La chispa de la oposición vecinal prendió hace veinte años. Tiempo después, en mayo de 1992, los grupos municipales del PP, PSOE e IU acordaron en un pleno de la junta municipal de Moncloa-Aravaca alejar los cables de las viviendas para reducir así las nocivas consecuencias de la actividad de los campos electromagnéticos sobre la salud de las personas (cáncer, leucemia…). Cinco años después, los cables seguían allí.

Atendiendo a la queja de la asociación vecinal, en febrero de 1997 el Defensor del Pueblo remitió un informe a las Cortes Generales pidiendo la “ejecución inmediata” del enterramiento de los cables toda vez que los tendidos de alta tensión situados sobre las viviendas unifamiliares “exceden notablemente de las intensidades consideradas sanitariamente admisibles”. En febrero de 1998 el Fiscal de Medio Ambiente del Tribunal Superior de Justicia puso una fecha límite para la ejecución del enterramiento de los cables en tanto atentan contra “los derechos fundamentales a la salud, al disfrute del medio ambiente y a una vivienda digna”: ocho años. Tampoco este plazo se ha cumplido a pesar del peligro que la actividad de los campos electromagnéticos comporta para la salud. “La alarma de los vecinos -advierte Amelia M. Romero, portavoz de la AV Osa Mayor- no es injustificada. En 1996 el Parlamento Europeo, a través del presidente de la Comisión de Peticiones, nos remitió un informe en el que se sugiere un vínculo entre los campos electromagnéticos y la leucemia infantil”, señala.

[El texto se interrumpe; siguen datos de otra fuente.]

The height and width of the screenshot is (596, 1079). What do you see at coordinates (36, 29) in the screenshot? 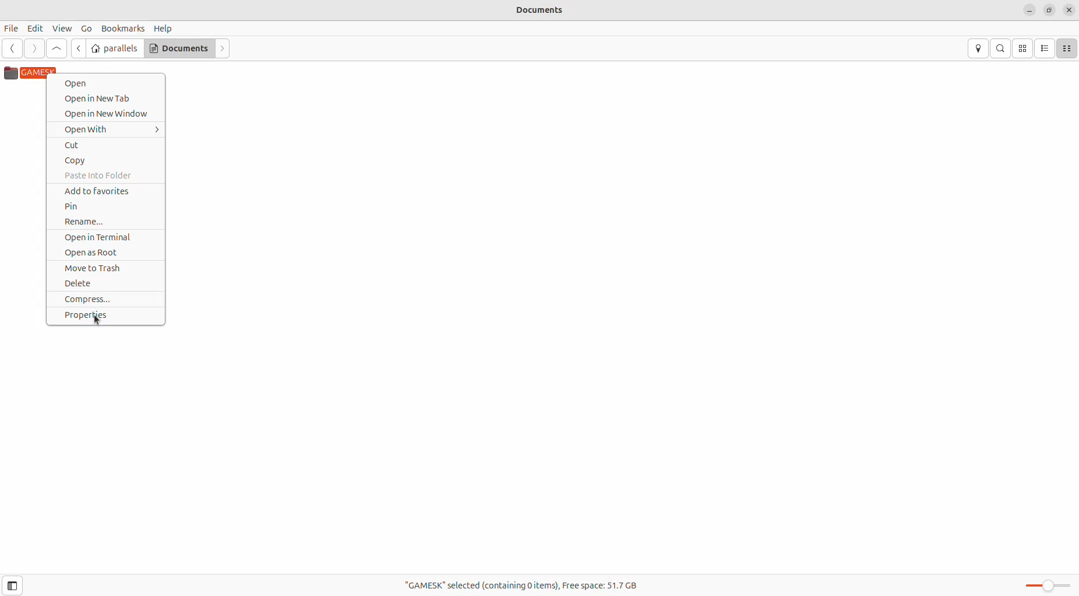
I see `Edit` at bounding box center [36, 29].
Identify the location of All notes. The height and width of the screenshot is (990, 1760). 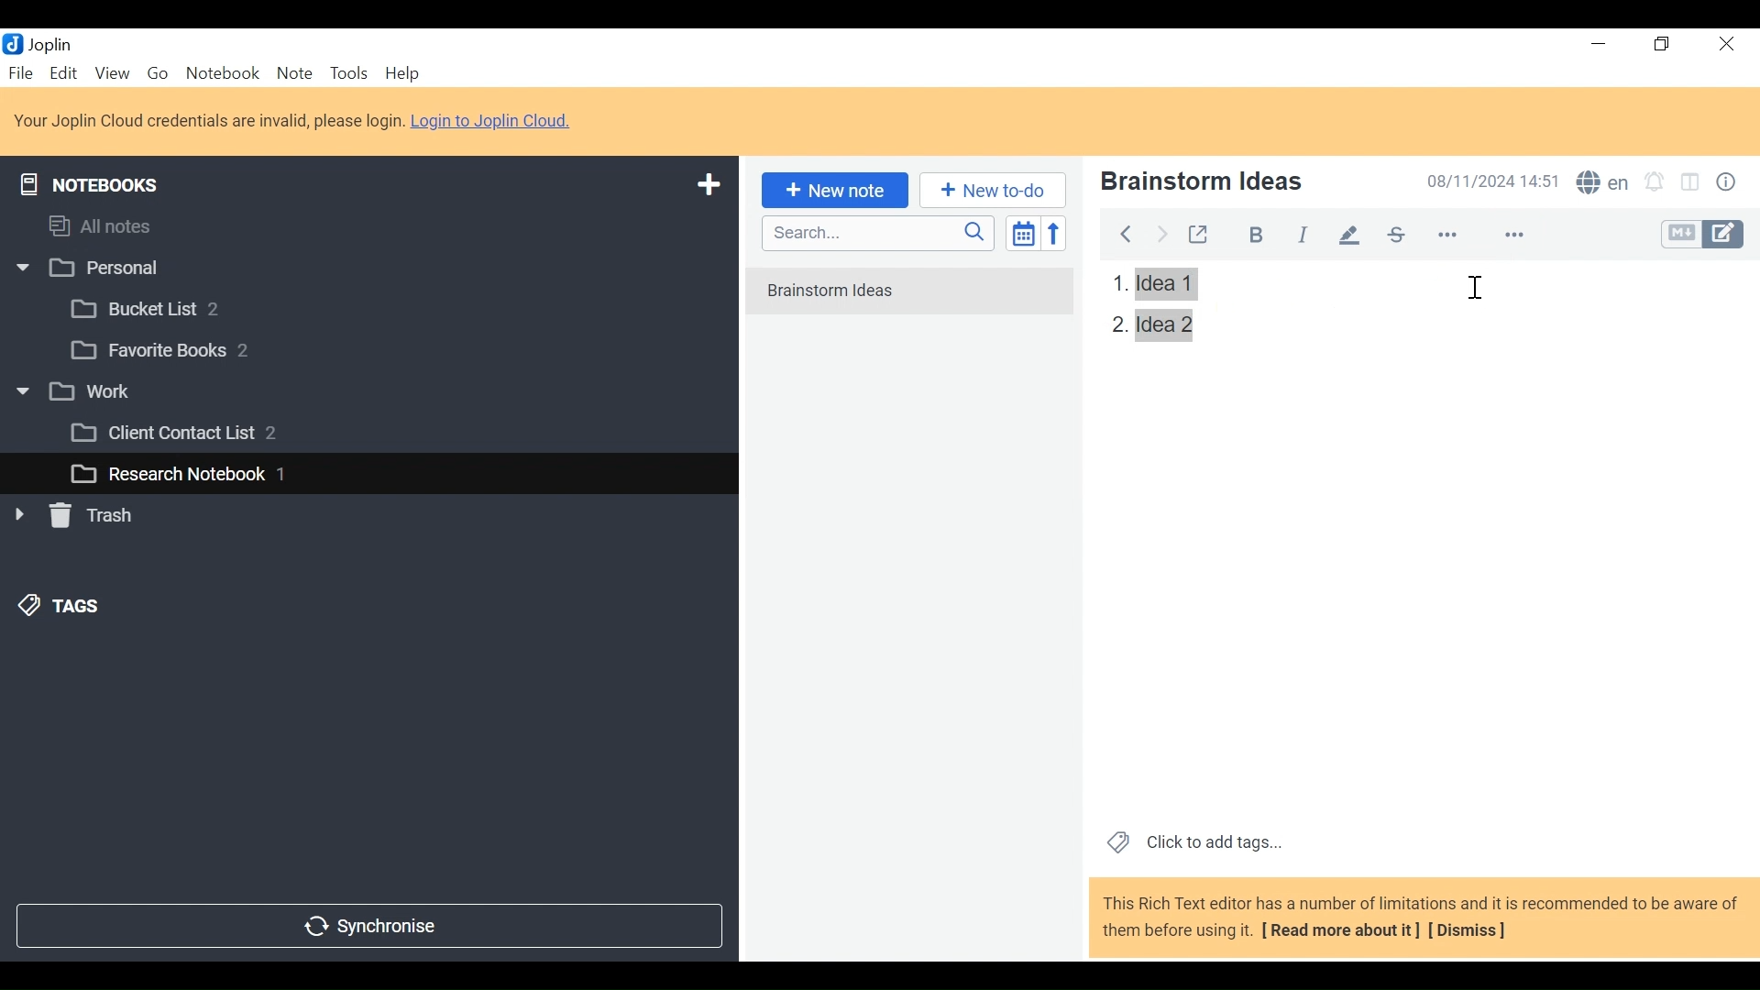
(117, 223).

Ni la empresa propietaria del circuito, Red Eléctrica Española, ni Iberdrola ni las administraciones madrileñas han hecho nada para cumplir las indicaciones del Defensor del Pueblo y la Fiscalía. “La Gerencia de Urbanismo del Ayuntamiento de Madrid nos ha dado varias fechas de retirada de los cables en otras tantas cartas dirigidas a la asociación que se han quedado obsoletas porque los cables siguen sobre nuestros tejados”, lamenta Romero. “El director de Industria de la Comunidad de.Madrid, en un encuentro que mantuvimos con él en presencia de un representante de Iberdrola en mayo de 2008 nos aseguró que en septiembre se retiraría el circuito Majadahonda-Ventas, propiedad de Iberdrola. Y así ha sido. Nos dijo también que en diciembre se retiraría el circuito propiedad de Red Eléctrica Española, Otero-Ventas, pero parece que falta por firmar una adenda al convenio de soterramiento de líneas de alta tensión firmado por la Comunidad de Madrid, el Ayuntamiento de la capital e Iberdrola que añada este circuito al acuerdo. Las canalizaciones de los nuevos cables están terminadas desde hace 3 años. Entonces, ¿qué ocurre? ¿A qué se debe este retraso?”, añade.

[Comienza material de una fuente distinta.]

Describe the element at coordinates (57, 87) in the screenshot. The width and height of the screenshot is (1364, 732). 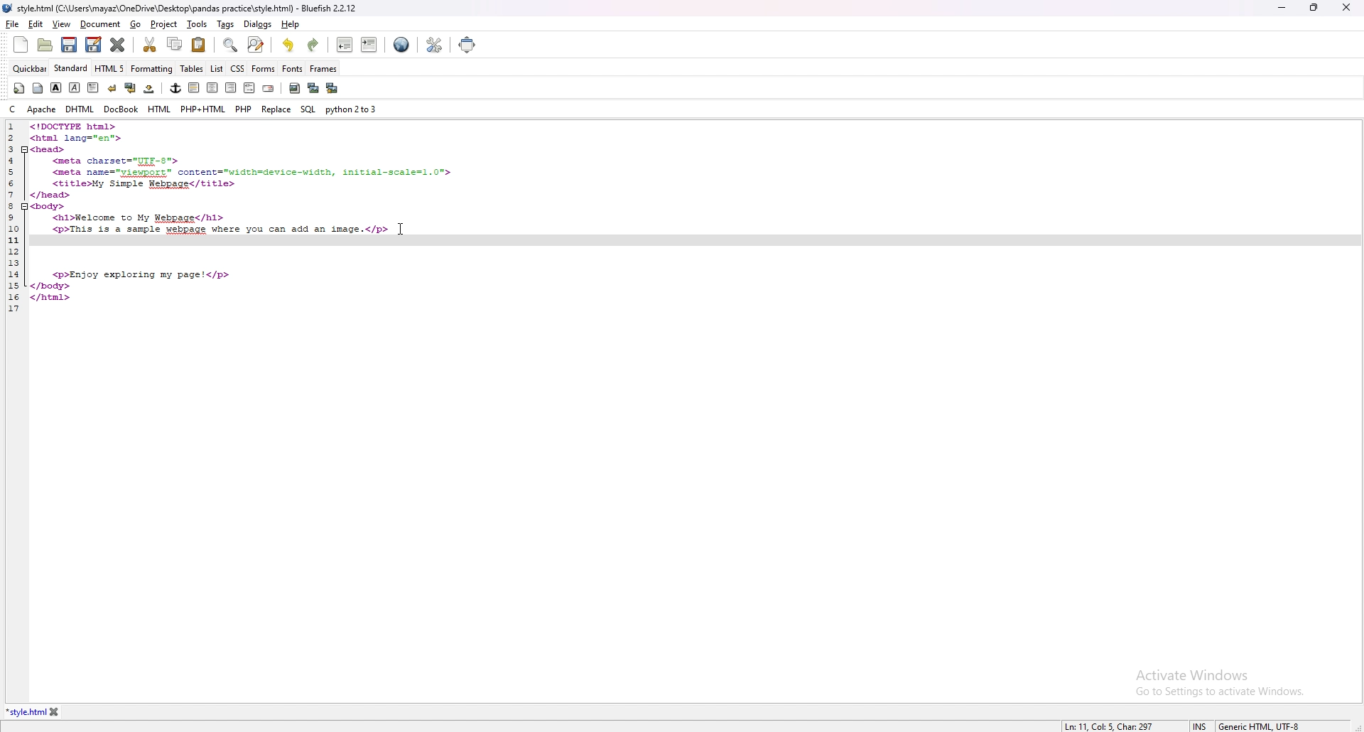
I see `bold` at that location.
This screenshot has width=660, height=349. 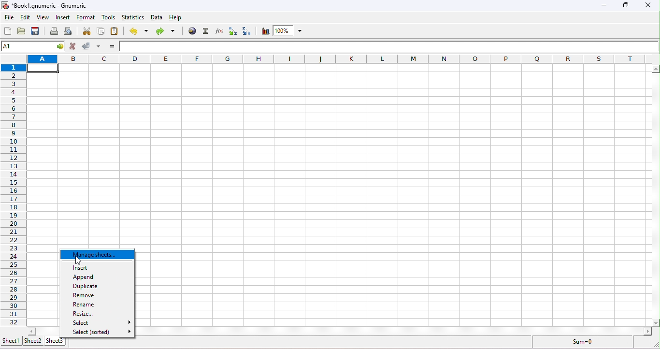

Por todo ello y, dado que “no vemos un horizonte claro para la solución de este grave problema por los continuos incumplimientos de las promesas de la empresa y las administraciones madrileñas”, la AV Osa Mayor convoca una concentración que tendrá lugar el viernes 24 de abril a las 18h. en el número 141 de la avenida Osa Mayor.